After another week with conditions deteriorating around this office, I’m pinning my hopes on Lisa.
The Panolian staff members are fine.
It’s the computers that are causing the headaches.
Like overripe bananas, our Apples are past their prime.
The machines and the software we use to build the pages of this newspaper are circa 1996, which makes them obsolete.
We’ve been making do for a while, coaxing, sweet-talking, threatening, hitting, moaning and re-starting.
Then we gave up and bought a brand new computer and up-to-date software for Debbie Parker, our bookkeeper. After all, if she’s not happy, nobody gets paid.
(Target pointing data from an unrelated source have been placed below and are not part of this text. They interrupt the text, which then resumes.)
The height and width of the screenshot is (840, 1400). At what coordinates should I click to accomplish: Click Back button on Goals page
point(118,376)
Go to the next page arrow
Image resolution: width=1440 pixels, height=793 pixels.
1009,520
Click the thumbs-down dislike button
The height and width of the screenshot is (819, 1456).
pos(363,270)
As soon as the new kid on the block arrived, all the other machines became jealous. It was very obvious.
Like many offices, we use a “server” to which all the computers are connected. This allows everyone access to all the stories, photos, ads and other elements that go into this newspaper.
Someone writes a story. Someone else reads it and makes corrections. Someone else places it onto a page. Someone else makes final adjustments. No one has to leave their chair to do this.
The server takes the place of the “copy boy” you see in old movies. A crusty old newsman yells “copy” and an energetic young man runs up, grabs the freshly typed page from his hand, and delivers it hastily to an editor.
That’s what the server does. Or did.
When the newest Macintosh arrived and was plugged into the server, all the old models refused to speak to her. They even stopped speaking to each other.
The cold shoulder treatment was gradual at first. Initially Billy’s computer wouldn’t speak to the rest of us. Then Jason’s. Emily’s will still cooperate sometimes, but I think it’s sympathy because she’s expecting.
John’s old green egg-shaped iMac seemed especially irritating to mine, which is newer, so I asked him to unplug and he went to New Orleans.
As I write this, only my machine and Myra’s are holdouts to the clique. They are the only computers with which we can produce newspaper pages.
This has brought much confusion, aggravation, and frustration to the bi-weekly publication of The Panolian.
It has made the news staff later than usual, so our presses run later than usual, and our inserters have to stick around later than usual to stuff, and our Monday and Thursday night readers have to circle the parking lot for hours.
Which brings me back to Lisa.
I wonder if she realizes how much all of us are counting on her.
On Monday she is supposed to come in, unpack the dozens of boxes of new Apple equipment (currently stacked on the floors of our office), plug them all in, and teach them all to work with each other and us.
If this doesn’t happen quickly, I’ll be placing an ad with Beverly, our classified specialist.
“Help wanted: Copy boy. Apply immediately.”